Found in translation: Ukrainian refugee helps IU create phrasebook for military

Photo provided Yuliia Dybka, a Ukrainian now residing in Columbus, helped IU create a Ukrainian phrasebook.

A Ukrainian refugee living in Columbus recently helped Indiana University create a phrase book to help U.S. military personnel understand her native language.

Yuliia Dybka worked on the project this past spring with the Language Training Center at IU.

“I was so excited, because for me, first, knowing that people here care of Ukraine, they want to create such a meaningful project for military partners so they could communicate more effectively with Ukrainians, and to build this kind of relationship, partnership, building in trust, preventing misunderstanding,” she said. “So of course, I said ‘Yes, I’m in, 100%.’”

According to IU, the Language Training Center is an initiative of the U.S. Defense Language and National Security Education Office that offers language and culture training for active-duty military and reserve personnel.

“Within a month of the Russian invasion in February 2022, about one-quarter of Ukraine’s population had fled the country,” university officials said. “They were displaced throughout the world, with the majority relocating to eastern and western Europe. Bridging the language barrier between members of the U.S. military and Ukrainian military partners and refugees became increasingly important, driving the military’s request for IU to create a Ukrainian phrase book.”

Phrase books provide a “range of conversational basics” that can be used between soldiers and their Ukrainian allies, said Nathaniel Lanaghan, associate director of defense and strategic initiatives at IU’s Hamilton Lugar School of Global and International Studies.

The Language Training Center has completed similar projects for military partners in the past, such as a Pashto-Dari phrase book for Camp Atterbury.

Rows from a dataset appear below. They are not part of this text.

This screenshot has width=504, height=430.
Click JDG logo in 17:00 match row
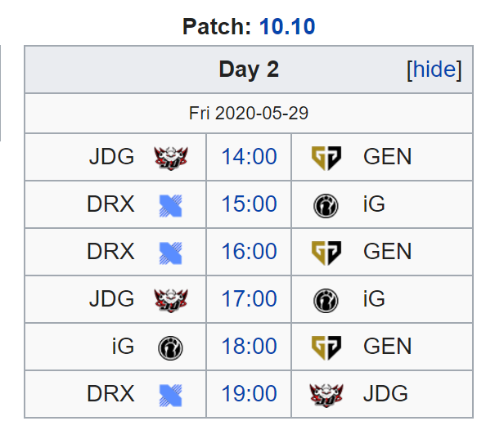click(171, 300)
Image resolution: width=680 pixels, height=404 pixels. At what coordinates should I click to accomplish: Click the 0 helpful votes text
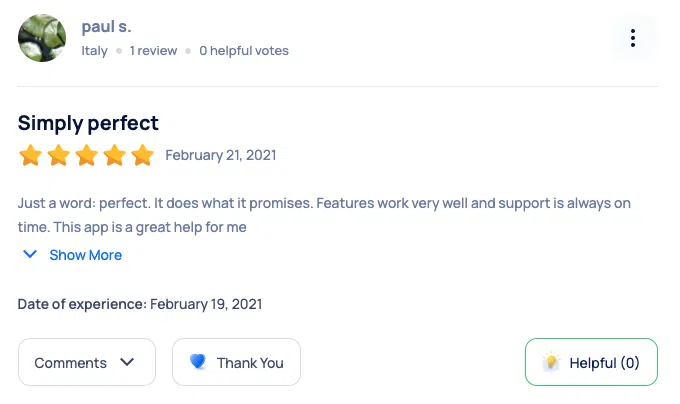click(x=244, y=50)
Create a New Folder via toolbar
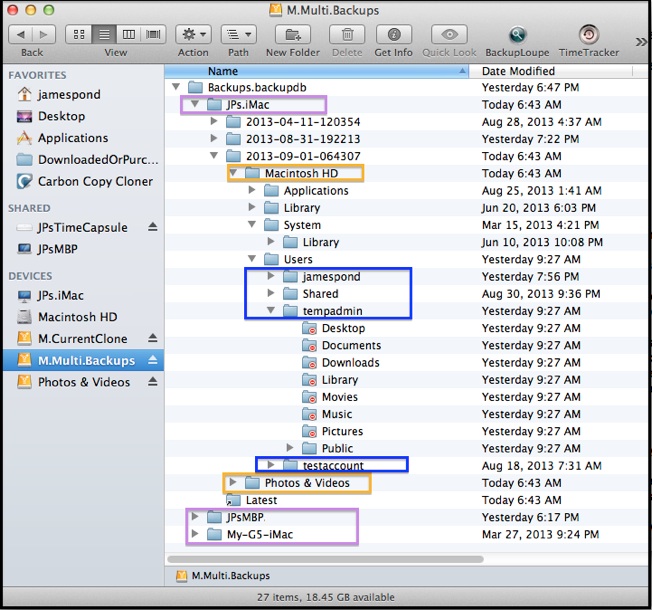Image resolution: width=652 pixels, height=610 pixels. [x=292, y=35]
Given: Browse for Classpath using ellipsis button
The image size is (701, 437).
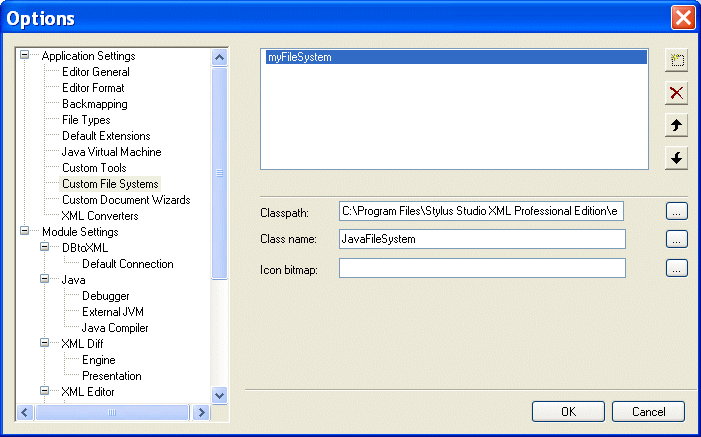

The 32-page Ukrainian phrase book includes about 20 sections on different topics, including conversational basics, saying hello and goodbye, food and drink, transportation and directions, and medical and military terms. Each section contains three columns showing phrases in English, phonetic pronunciations of the same phrases in Ukrainian, and the Ukrainian phrases written in Cyrillic.

Dybka’s role was to create and translate content for the book. She said that Lanaghan helped her gather content for the various sections, and Svitlana Melnyk, senior lecturer in the Department of Slavic and East European Languages and Cultures at IU Bloomington, helped with reviewing and editing her work, as well as converting Ukrainian phrases into Latin characters.

According to Lanaghan, the request for the book came in March, and it was finished in late May. Dybka did all the “hard parts” of the project, and he did all of the formatting and “assisted with the more pedagogical elements,” he said.

“Native speakers offer insight into a language that a second language learner just doesn’t have access to,” he said. “They know it better than anyone else because that’s what they speak at home.”

Dybka is from Starobilsk, a small town in the Luhansk region of Ukraine. Her sister, Viktoriia Lavrenchenko, works for Cummins, Inc. and has lived in Columbus for about a decade.

After the initial invasion in February of 2022, Dybka and her parents moved into their neighbors’ basement for safety and lived there for about a week.

“In March 2022, my hometown was fully packed with Russian tanks,” she said.

Once the town was fully occupied, Russian authorities began looking for people who had protested against their presence, meaning that Dybka and her family — who had done so — were in danger.

The family decided to go to Lithuania and stay with Lavrenchenko’s in-laws — however, they had to travel through Russia to get there, which took five days and included interrogations at the border.

Dybka lived in Lithuania for a couple of months before coming to Columbus in May of 2022, and her parents arrived a couple of weeks after her.

Once in the United States, she began to look for jobs where she could use her bachelor’s and master’s degrees in Ukrainian linguistics. After hearing about IU’s Department of Slavic and East European Languages and Cultures, she reached out to Melnyk, who is also Ukrainian and was already living in the states when the 2022 invasion began.

“When I started working for IU, I expected I would be tutoring,” Dybka said. “But then Nathan, he told me about idea of creating Ukrainian phrase book. And I was so excited.”

Following the completion of the project, Dybka became a part-time instructor in the IU Hamilton Lugar School of Global and International Studies Summer Language Workshop as a Russian tutor. As of mid-August, she was considering taking a part-time position assisting Melnyk, grading students’ work and providing tutoring if needed.

Both Dybka and Melnyk called on the community to show any support for Ukraine that they can.

“As a newcomer and a person who escaped the war, it’s important to feel and to know that people here care for Ukrainians,” said Dybka. “And, for example, this project, it has significant role, especially current context of ongoing war. And as we all know, the United States has a been a strong supporter for Ukraine. And the project like this, Ukrainian phrase book, they’re very valuable tools for building any kind of relationship, not only military partnership. It just shows that people make effort towards Ukraine and towards Ukrainian. And it will lead, I’m pretty sure, I believe in this, it will lead to the happy end that we all need.”